▸ **Brief**: Please, starting at the line that contains "You are a computer-use agent.", reproduce every line exactly until the records run out, skipping all pictures.

▸ **Exercise input**:
- - - - -

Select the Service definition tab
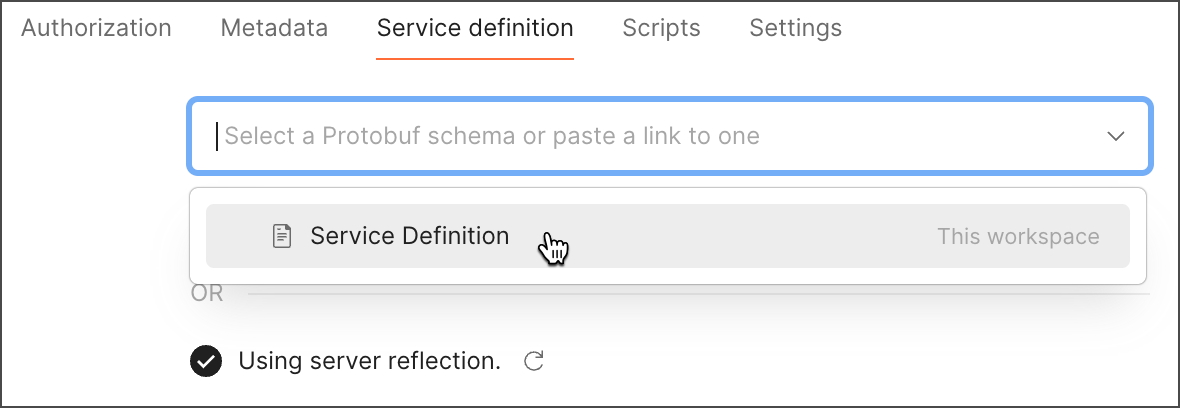(475, 28)

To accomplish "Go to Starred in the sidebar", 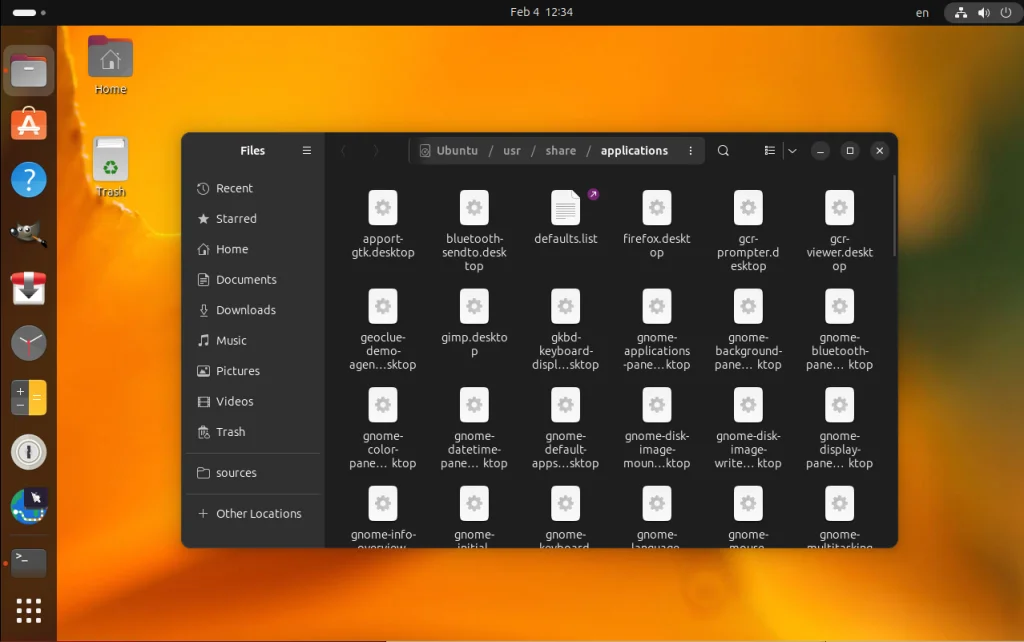I will pos(236,219).
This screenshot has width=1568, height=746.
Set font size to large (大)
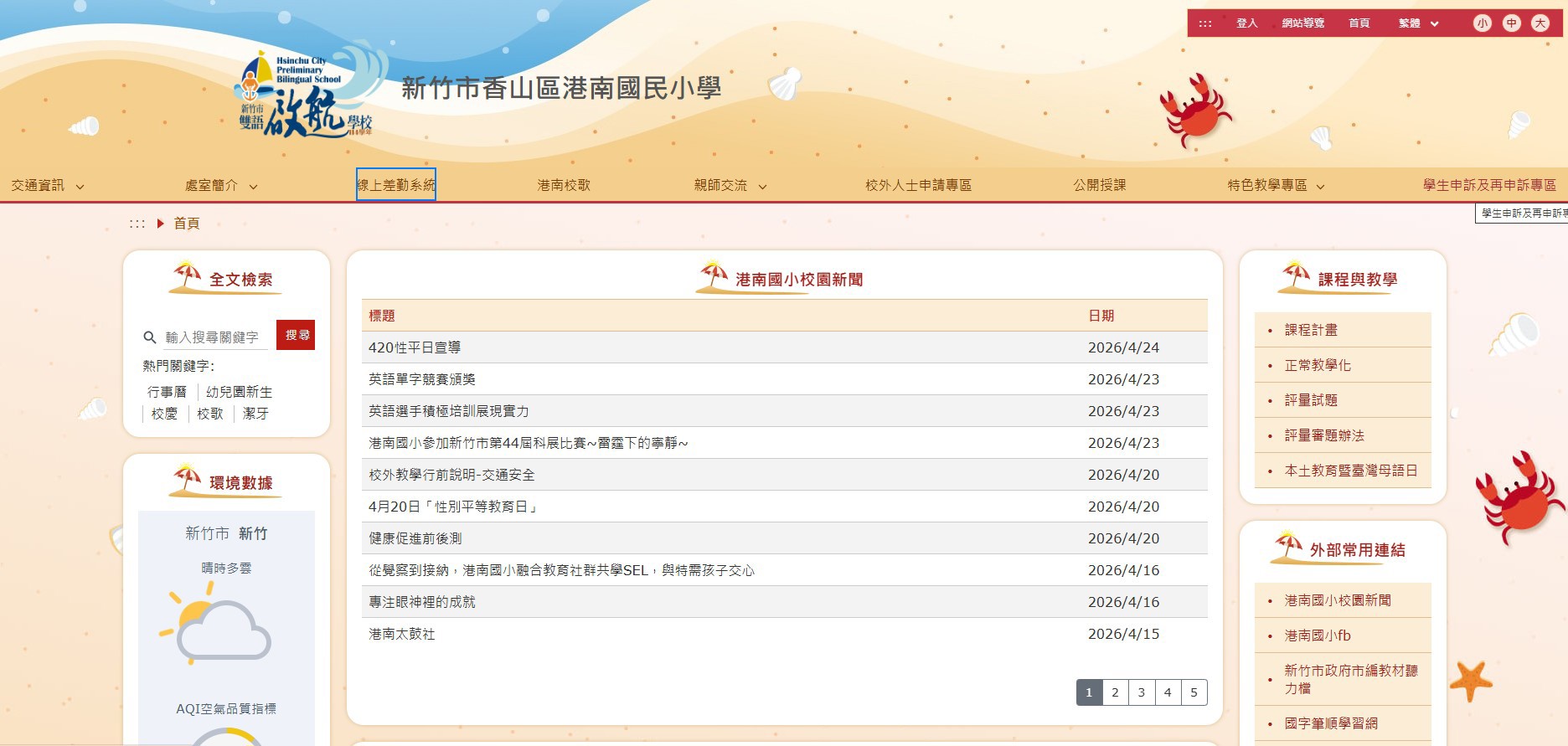[1540, 23]
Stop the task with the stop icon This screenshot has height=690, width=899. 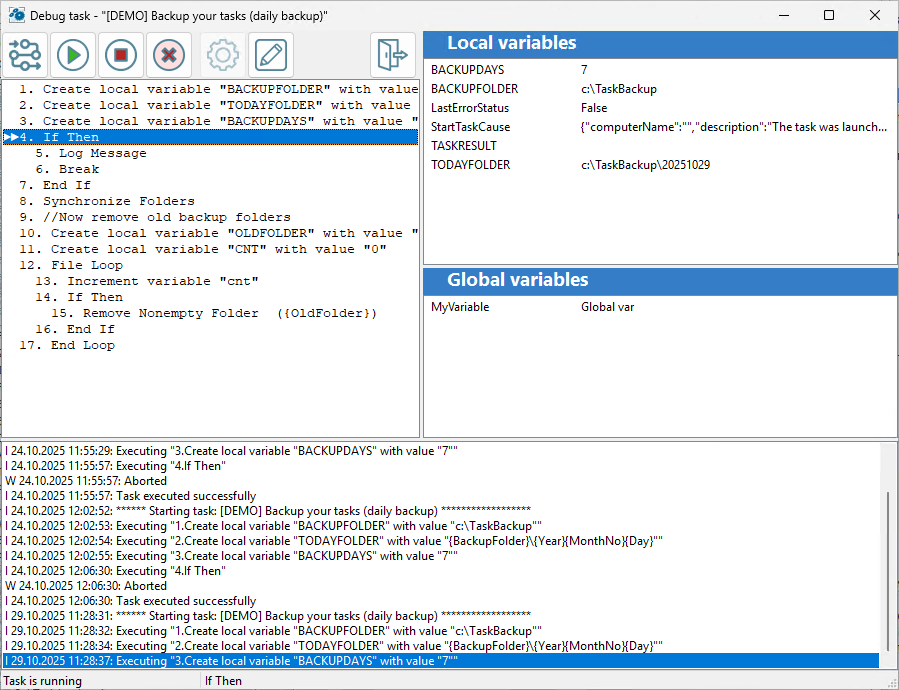tap(120, 55)
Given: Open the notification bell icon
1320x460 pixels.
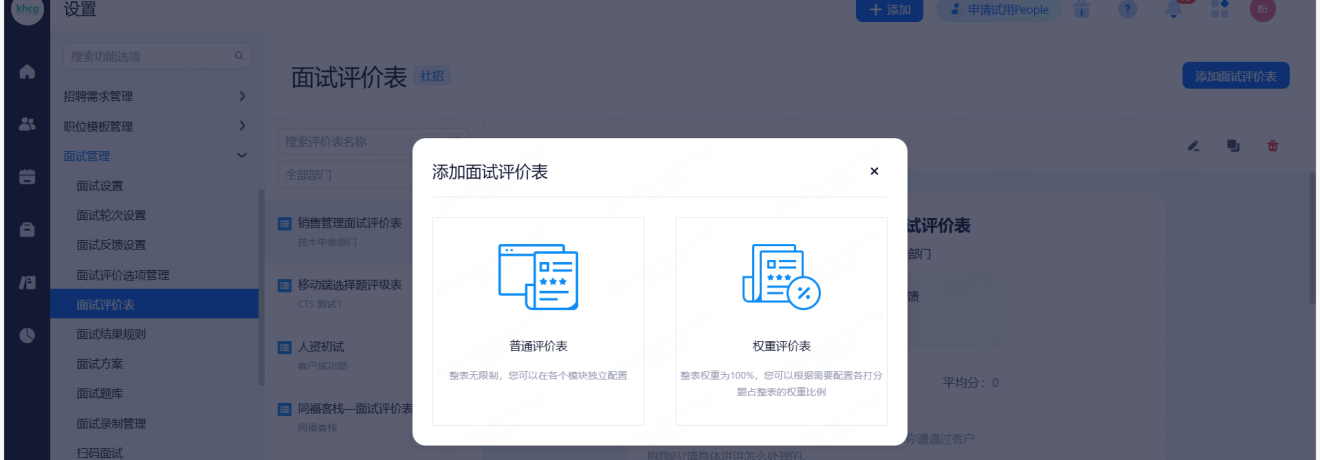Looking at the screenshot, I should pyautogui.click(x=1174, y=9).

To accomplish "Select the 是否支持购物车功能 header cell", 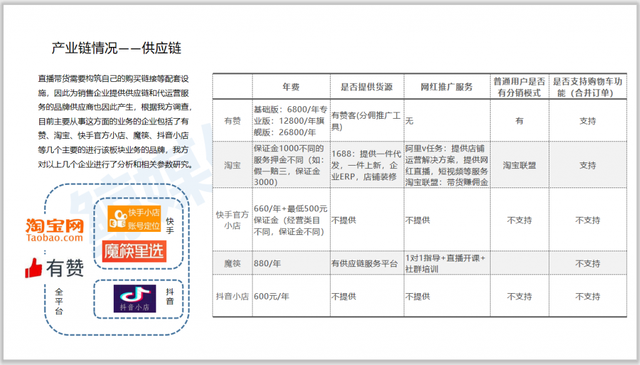I will pos(588,87).

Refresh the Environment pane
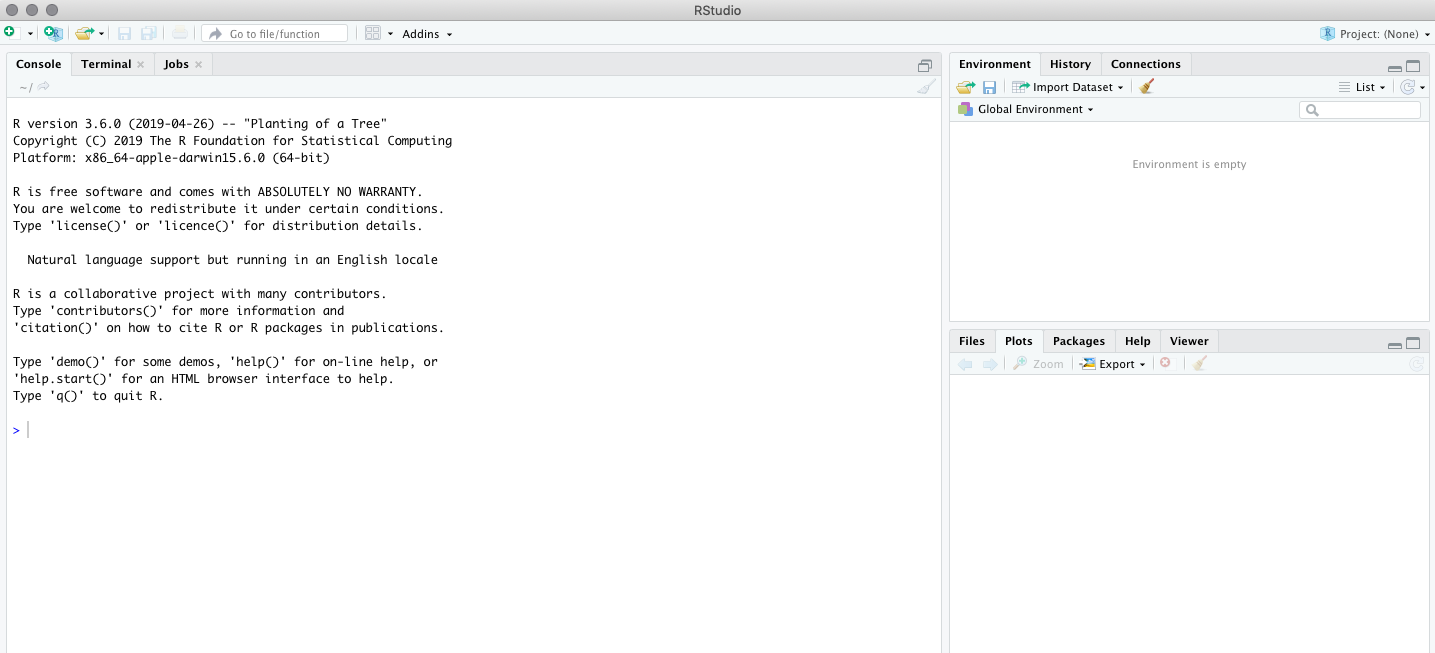(x=1408, y=87)
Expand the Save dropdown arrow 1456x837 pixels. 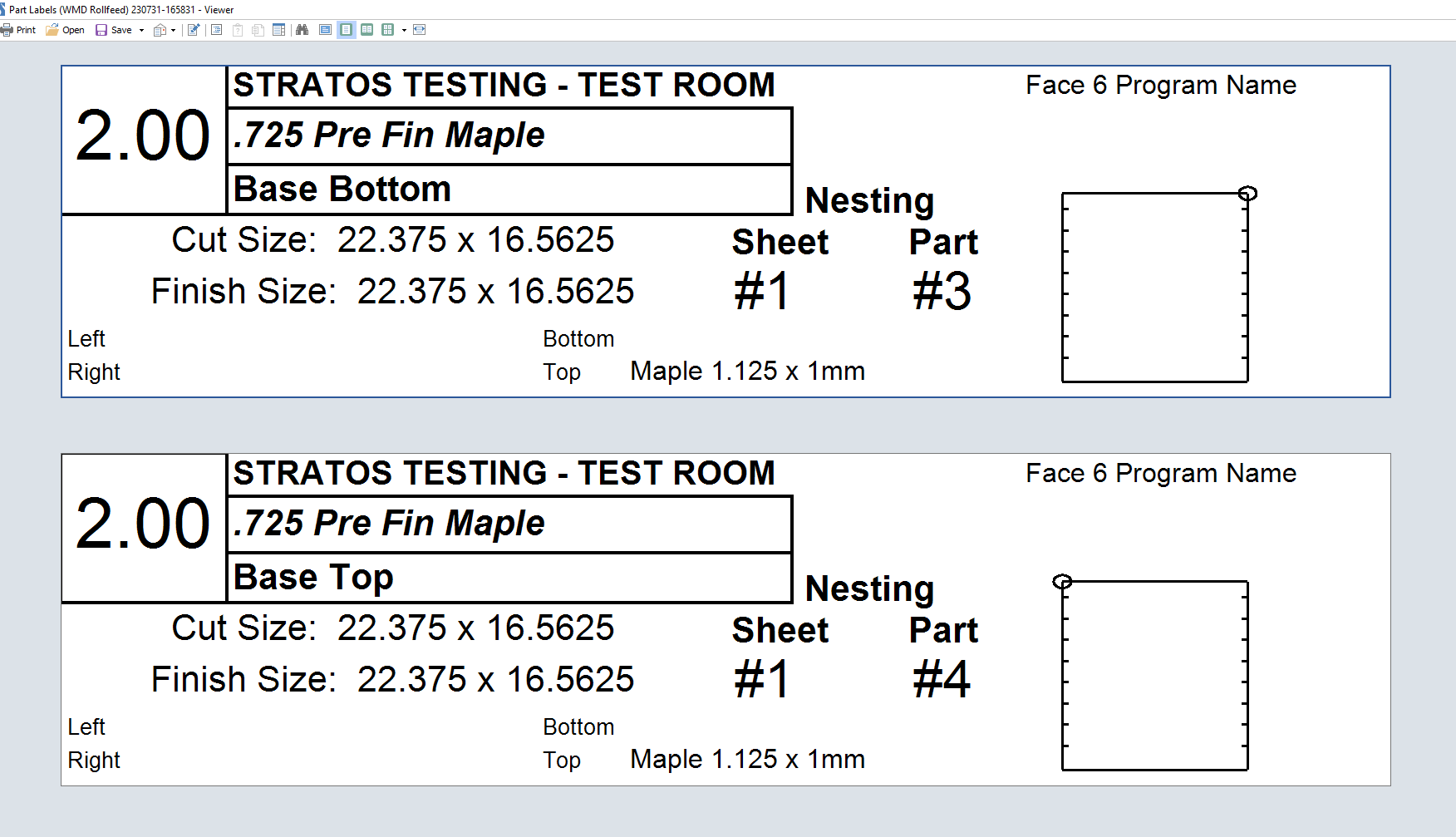click(141, 30)

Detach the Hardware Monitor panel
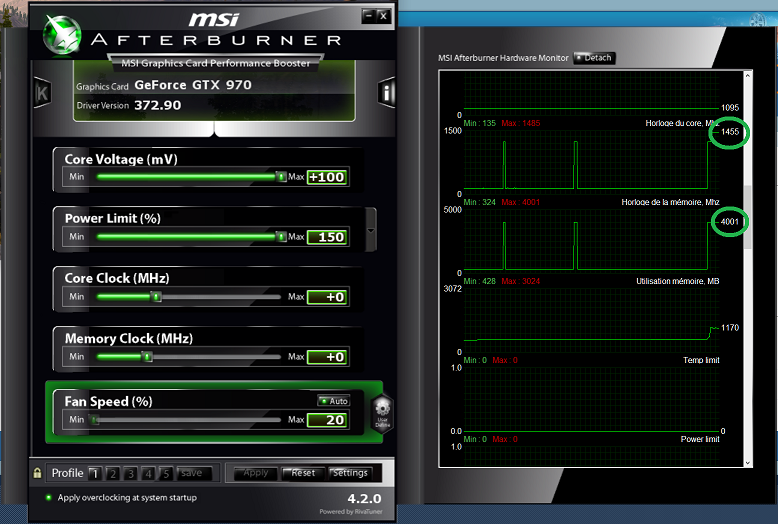(594, 58)
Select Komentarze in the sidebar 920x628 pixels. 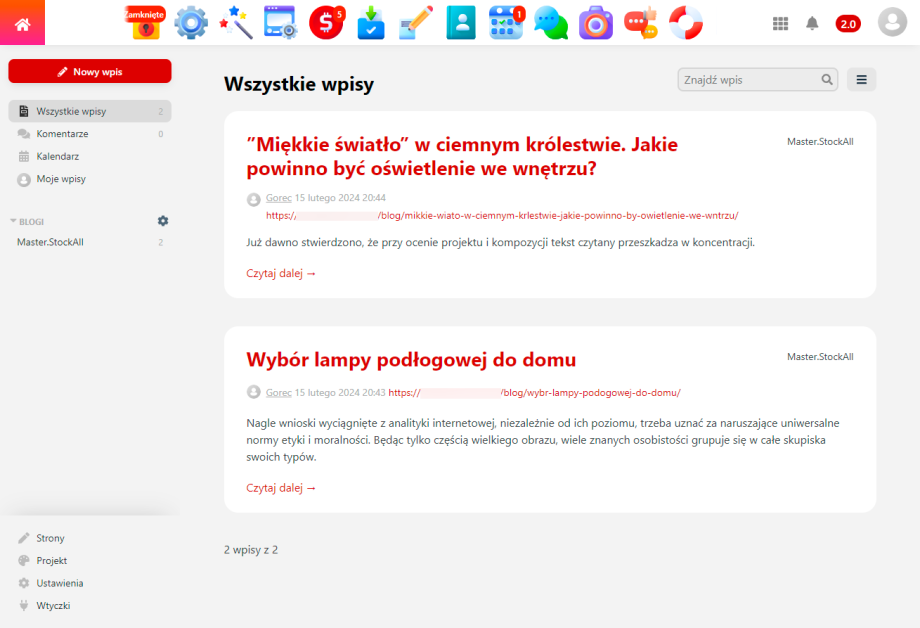62,134
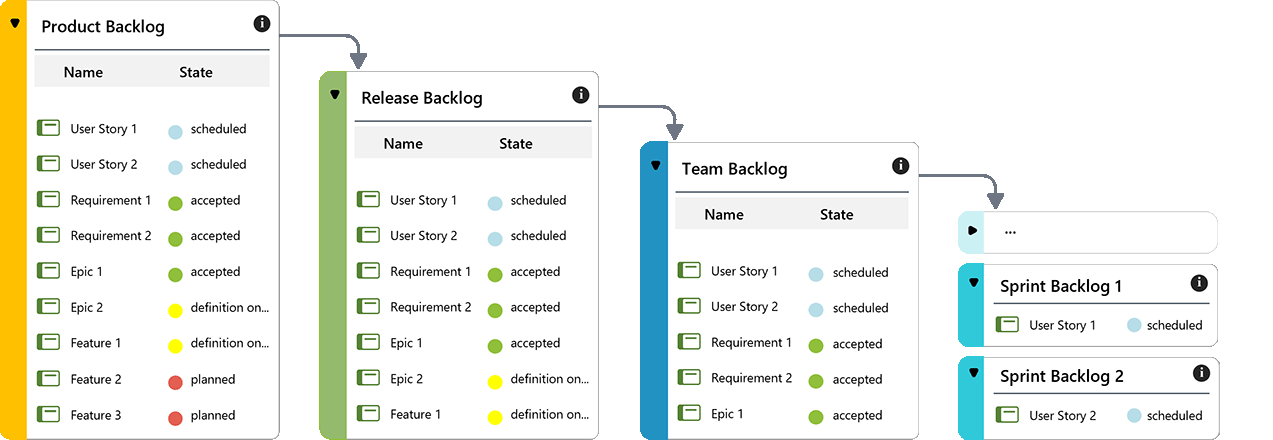1273x440 pixels.
Task: Collapse the Release Backlog panel
Action: pos(334,94)
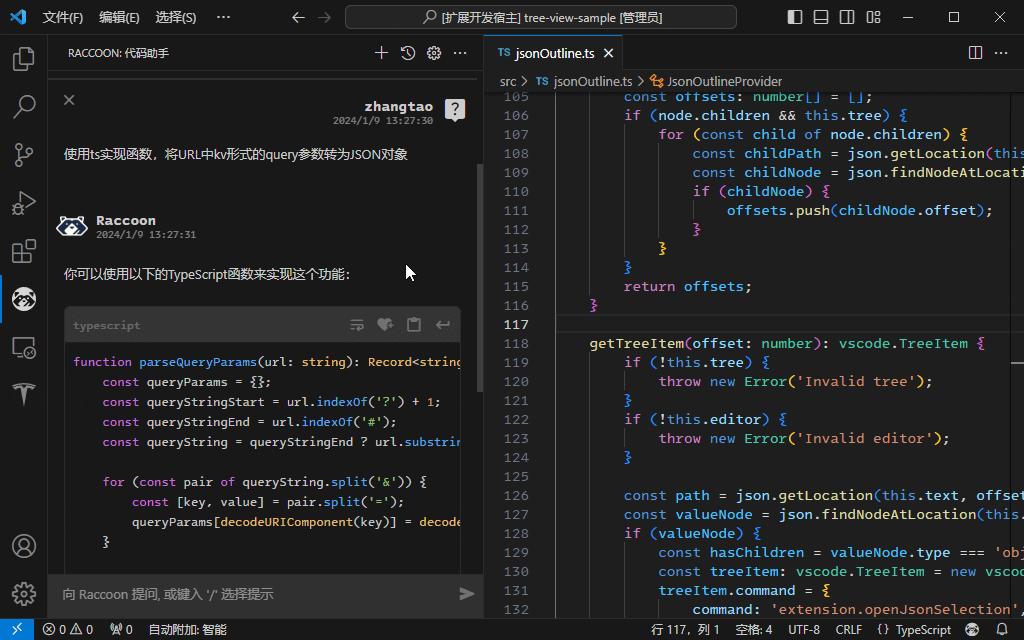The width and height of the screenshot is (1024, 640).
Task: Open the hidden menus ellipsis in title bar
Action: (x=223, y=17)
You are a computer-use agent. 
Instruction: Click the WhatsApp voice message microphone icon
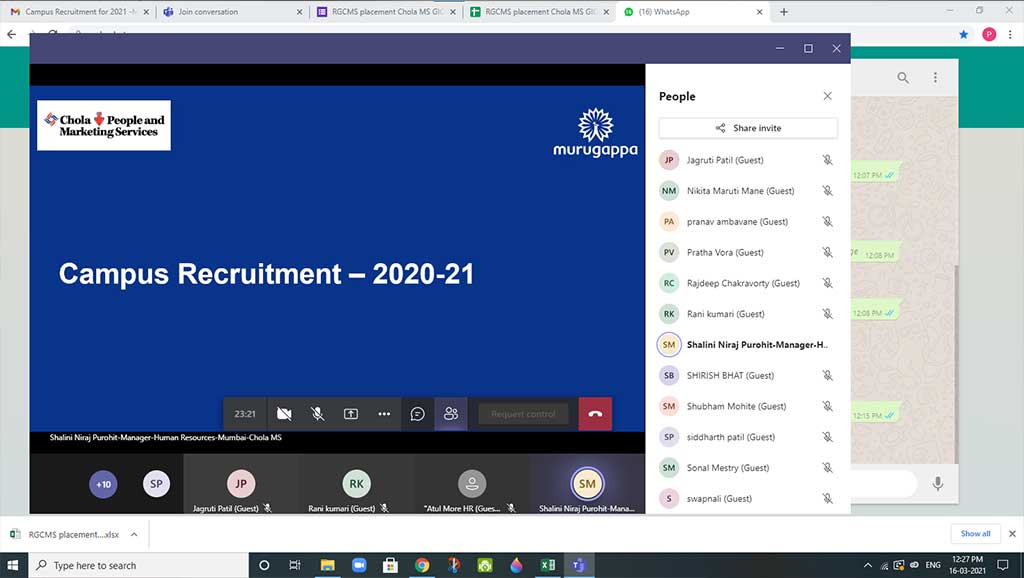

- - - - -

▸ **Result for this exercise**:
You are a computer-use agent. 
Instruction: Click the WhatsApp voice message microphone icon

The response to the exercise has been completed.